_Given request_:
Update the items from the line with "The height and width of the screenshot is (321, 162)." up to and including the line with "Screen dimensions: 688x1529", changing "Past Results" to "Previous Results" and keeping everything else the same. Leave the pictures out.

● ● ●

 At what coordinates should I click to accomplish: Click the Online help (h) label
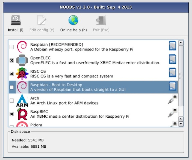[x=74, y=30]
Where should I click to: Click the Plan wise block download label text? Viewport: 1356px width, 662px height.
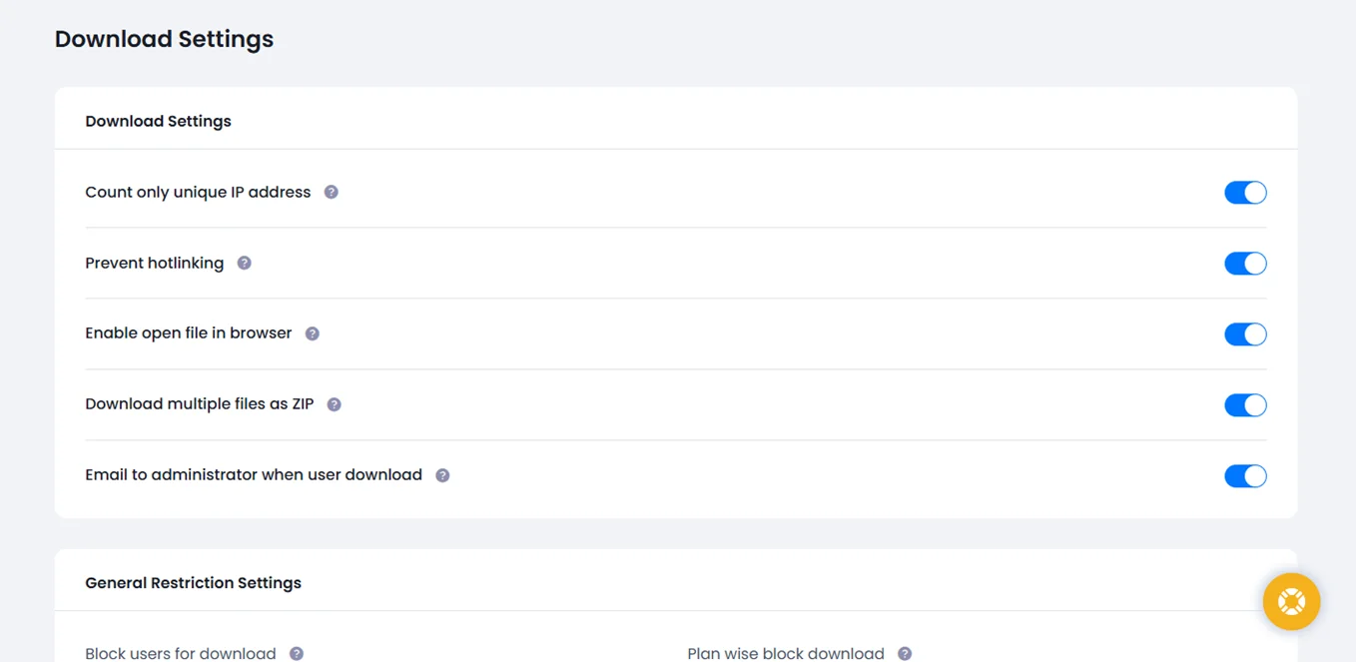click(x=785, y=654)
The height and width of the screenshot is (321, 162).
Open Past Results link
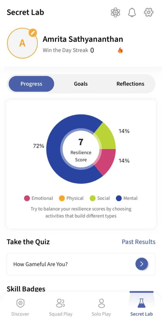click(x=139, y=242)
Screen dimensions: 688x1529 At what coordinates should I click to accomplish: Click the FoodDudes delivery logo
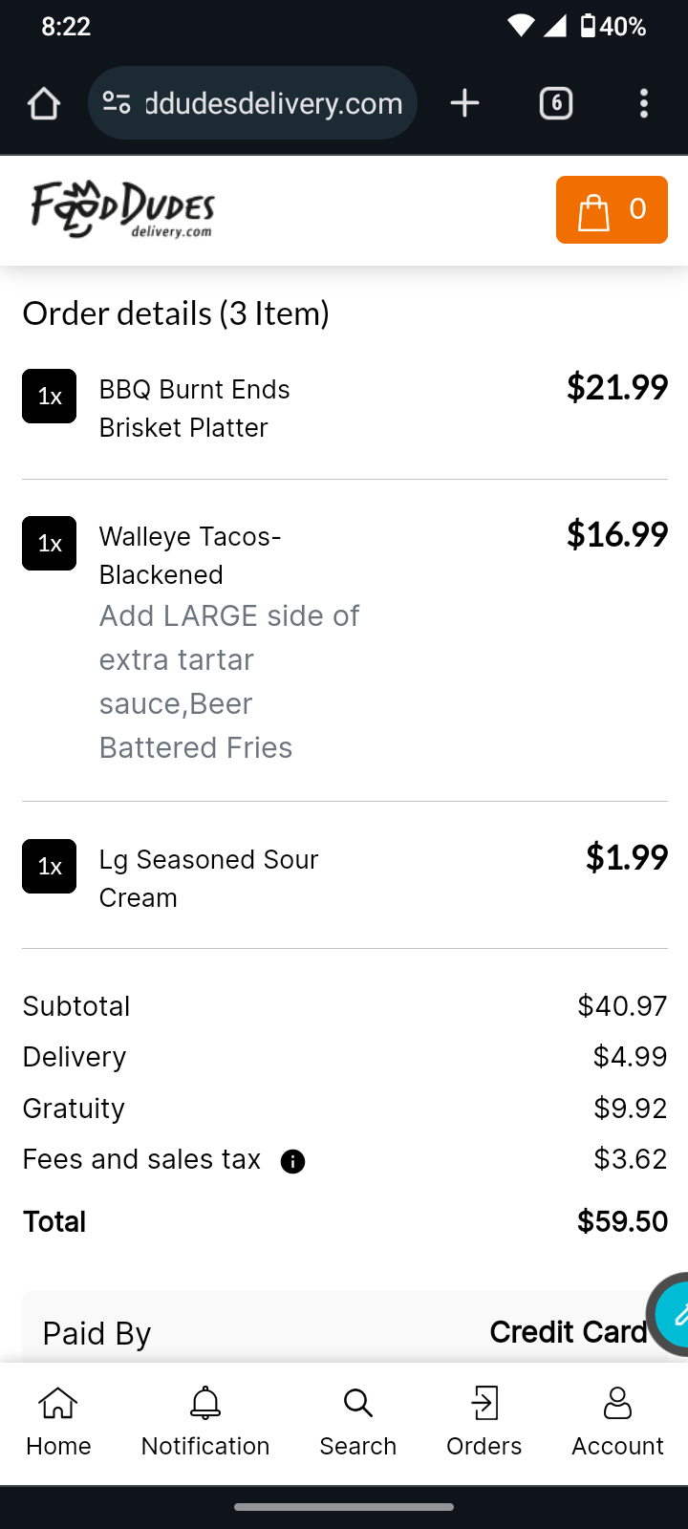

● ● ●

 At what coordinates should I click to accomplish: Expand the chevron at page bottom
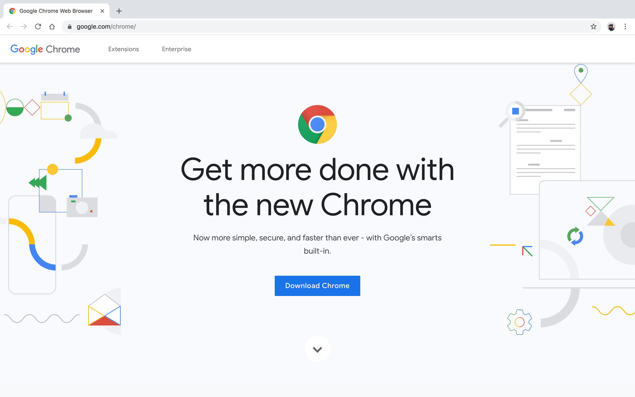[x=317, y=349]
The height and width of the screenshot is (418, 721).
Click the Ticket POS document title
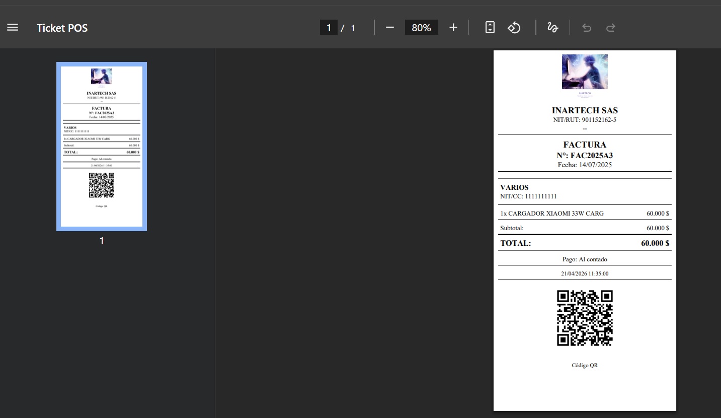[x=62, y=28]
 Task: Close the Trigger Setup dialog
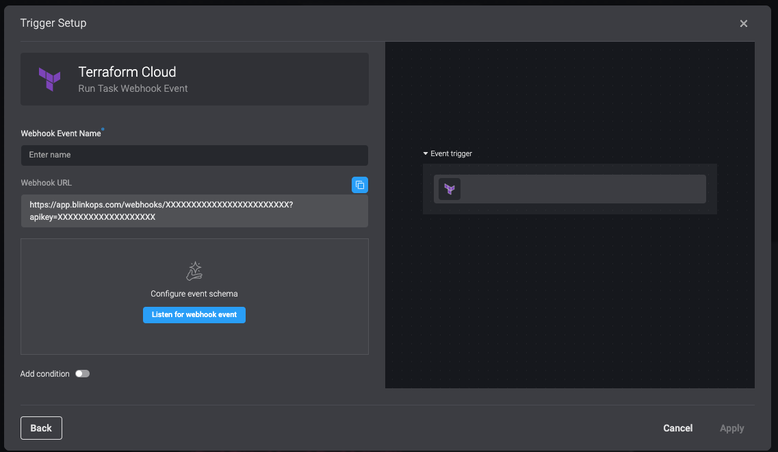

● ● ●

_Response to the exercise_:
The height and width of the screenshot is (321, 162).
Open Previous Results link
click(x=139, y=242)
Screen dimensions: 688x1529 At what coordinates should I click to accomplish: Click the FoodDudes delivery logo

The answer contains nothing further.